TASK BRIEF: How many lines of the listing below contain the string "marker", with case counting? Reply with the number only.

DATASET EXTRACT:
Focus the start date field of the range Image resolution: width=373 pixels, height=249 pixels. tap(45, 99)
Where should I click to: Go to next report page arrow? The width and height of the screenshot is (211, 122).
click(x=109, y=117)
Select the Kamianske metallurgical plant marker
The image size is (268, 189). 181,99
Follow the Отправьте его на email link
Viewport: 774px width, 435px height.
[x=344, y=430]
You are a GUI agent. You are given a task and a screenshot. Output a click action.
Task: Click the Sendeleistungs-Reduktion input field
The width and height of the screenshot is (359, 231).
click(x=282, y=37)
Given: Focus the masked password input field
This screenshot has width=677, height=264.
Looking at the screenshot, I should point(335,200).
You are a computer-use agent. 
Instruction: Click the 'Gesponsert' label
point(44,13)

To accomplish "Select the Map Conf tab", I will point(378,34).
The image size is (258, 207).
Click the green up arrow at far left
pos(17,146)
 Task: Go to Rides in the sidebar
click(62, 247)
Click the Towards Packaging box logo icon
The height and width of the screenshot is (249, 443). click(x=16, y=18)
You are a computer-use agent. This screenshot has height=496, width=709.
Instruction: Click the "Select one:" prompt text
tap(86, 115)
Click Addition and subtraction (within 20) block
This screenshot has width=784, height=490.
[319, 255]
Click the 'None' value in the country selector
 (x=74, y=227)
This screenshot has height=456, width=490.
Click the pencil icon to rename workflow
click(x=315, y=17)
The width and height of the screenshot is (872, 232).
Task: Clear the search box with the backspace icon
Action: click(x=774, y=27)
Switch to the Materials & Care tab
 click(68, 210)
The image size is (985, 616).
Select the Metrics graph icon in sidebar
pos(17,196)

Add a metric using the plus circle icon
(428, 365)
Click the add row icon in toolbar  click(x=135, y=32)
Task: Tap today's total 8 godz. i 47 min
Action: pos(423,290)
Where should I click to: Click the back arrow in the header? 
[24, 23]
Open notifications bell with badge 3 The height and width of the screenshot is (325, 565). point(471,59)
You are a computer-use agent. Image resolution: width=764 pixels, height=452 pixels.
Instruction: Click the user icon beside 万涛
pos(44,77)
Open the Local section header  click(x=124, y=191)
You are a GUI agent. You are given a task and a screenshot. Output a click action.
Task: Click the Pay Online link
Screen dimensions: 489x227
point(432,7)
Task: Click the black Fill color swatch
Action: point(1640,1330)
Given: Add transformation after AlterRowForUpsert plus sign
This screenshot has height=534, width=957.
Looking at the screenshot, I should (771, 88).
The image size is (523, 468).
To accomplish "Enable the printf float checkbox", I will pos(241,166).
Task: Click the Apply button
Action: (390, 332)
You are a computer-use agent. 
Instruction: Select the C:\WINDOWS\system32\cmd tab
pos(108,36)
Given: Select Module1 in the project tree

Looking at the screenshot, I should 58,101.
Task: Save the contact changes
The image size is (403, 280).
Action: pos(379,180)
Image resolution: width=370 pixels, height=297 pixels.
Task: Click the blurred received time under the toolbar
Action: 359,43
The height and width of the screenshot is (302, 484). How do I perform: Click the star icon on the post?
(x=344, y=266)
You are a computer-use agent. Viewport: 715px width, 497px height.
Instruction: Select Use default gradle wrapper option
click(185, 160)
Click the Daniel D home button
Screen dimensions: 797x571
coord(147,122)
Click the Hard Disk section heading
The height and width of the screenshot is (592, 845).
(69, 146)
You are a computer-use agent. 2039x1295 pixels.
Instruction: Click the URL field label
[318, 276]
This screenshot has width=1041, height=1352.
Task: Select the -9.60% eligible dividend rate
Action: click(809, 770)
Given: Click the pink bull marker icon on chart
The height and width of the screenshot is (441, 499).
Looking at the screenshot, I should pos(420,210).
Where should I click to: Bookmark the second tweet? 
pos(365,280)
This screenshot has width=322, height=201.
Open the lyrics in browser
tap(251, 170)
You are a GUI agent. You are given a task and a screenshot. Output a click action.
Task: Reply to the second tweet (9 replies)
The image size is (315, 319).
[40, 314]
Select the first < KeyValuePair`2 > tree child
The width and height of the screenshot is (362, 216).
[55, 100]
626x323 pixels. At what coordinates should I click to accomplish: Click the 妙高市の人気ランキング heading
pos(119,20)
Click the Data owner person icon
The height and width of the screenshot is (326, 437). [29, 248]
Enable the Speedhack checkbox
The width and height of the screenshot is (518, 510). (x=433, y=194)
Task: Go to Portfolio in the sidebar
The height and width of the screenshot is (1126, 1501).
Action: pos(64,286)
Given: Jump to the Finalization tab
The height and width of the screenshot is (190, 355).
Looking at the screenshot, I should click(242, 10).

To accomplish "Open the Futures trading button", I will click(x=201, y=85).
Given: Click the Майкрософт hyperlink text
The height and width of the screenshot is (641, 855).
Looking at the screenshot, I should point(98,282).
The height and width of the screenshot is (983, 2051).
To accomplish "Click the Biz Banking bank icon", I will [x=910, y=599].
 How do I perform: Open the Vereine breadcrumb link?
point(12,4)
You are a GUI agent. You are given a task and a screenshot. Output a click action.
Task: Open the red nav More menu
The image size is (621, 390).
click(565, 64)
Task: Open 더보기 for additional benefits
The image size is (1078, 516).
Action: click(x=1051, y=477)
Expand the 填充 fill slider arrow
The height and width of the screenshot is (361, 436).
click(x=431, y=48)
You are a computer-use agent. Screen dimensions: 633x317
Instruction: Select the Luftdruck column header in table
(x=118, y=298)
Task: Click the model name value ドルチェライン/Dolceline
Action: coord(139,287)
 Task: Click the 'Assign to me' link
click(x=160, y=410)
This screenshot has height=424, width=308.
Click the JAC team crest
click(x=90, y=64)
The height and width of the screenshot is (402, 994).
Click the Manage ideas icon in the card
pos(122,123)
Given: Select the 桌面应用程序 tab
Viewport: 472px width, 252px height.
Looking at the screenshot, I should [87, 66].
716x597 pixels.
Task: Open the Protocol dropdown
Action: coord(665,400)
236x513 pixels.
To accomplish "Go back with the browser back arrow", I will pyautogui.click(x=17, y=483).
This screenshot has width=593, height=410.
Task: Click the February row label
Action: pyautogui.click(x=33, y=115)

ANSWER TO THIS PROBLEM: 2